──────── Supplied material

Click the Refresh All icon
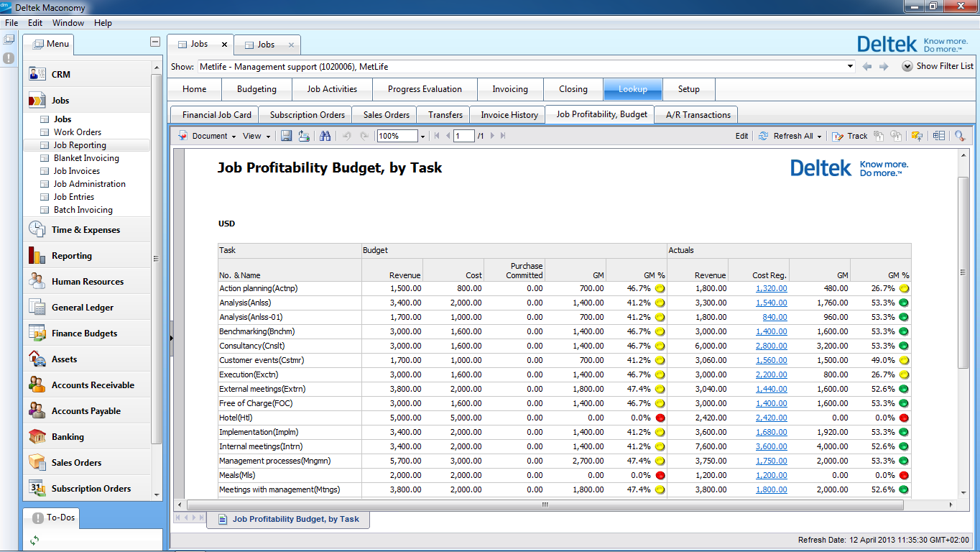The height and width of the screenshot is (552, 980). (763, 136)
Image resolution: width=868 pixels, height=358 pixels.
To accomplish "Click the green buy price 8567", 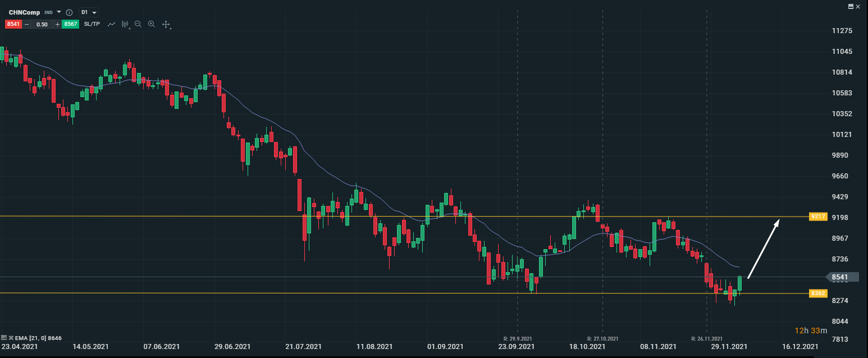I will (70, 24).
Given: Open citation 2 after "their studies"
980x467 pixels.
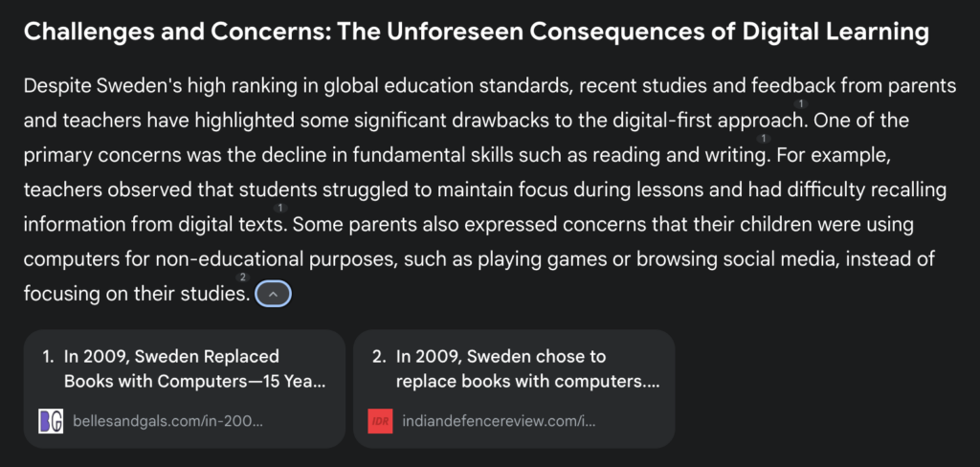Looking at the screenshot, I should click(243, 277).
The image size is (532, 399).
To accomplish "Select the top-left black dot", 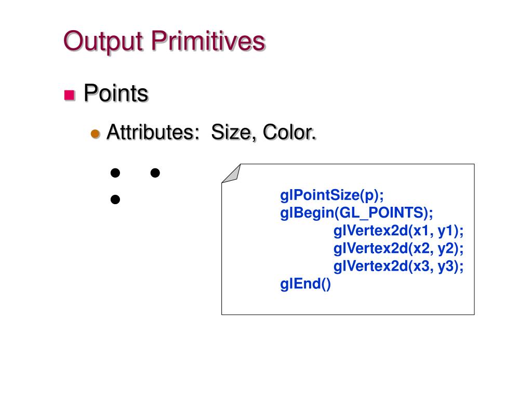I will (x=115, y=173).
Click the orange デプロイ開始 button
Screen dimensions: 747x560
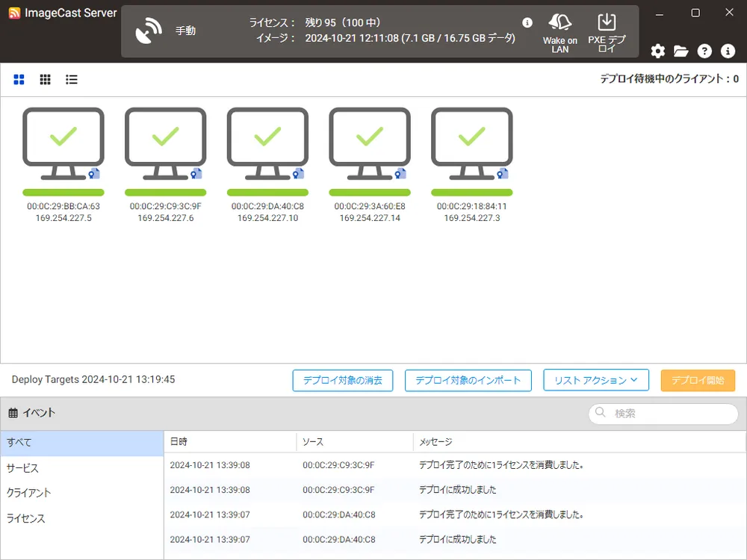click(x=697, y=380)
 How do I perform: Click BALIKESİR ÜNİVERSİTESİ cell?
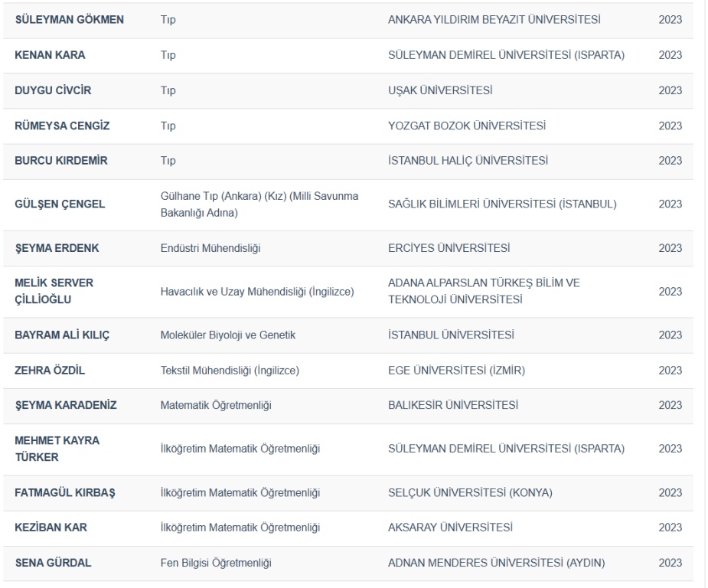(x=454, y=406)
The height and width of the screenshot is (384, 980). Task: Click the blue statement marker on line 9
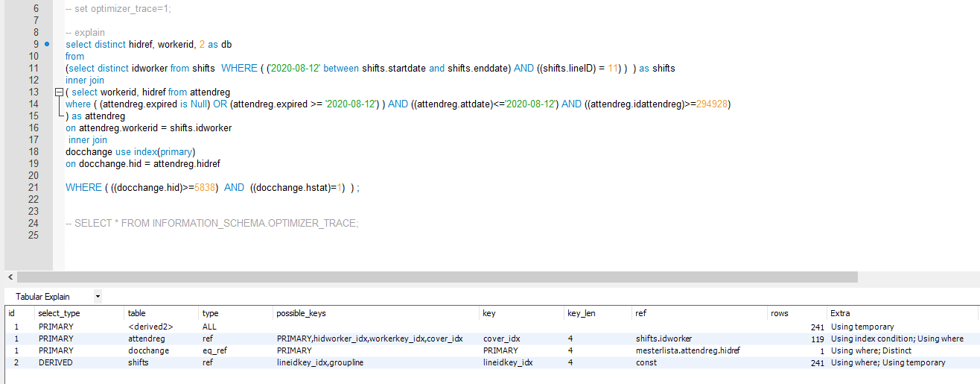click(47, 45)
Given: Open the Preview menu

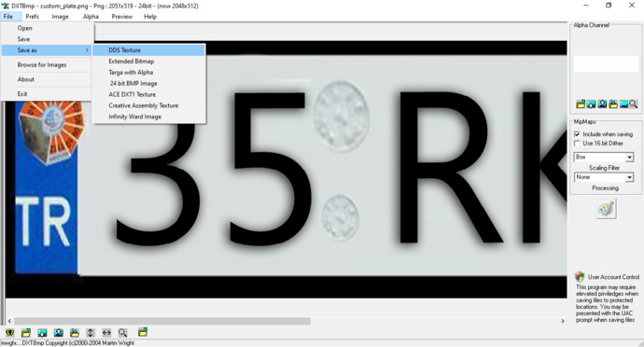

────────────────

Each line above where the word "Open" occurs should be copied out.

Given: Open citation 2 after "their studies"
Given: Open the Preview menu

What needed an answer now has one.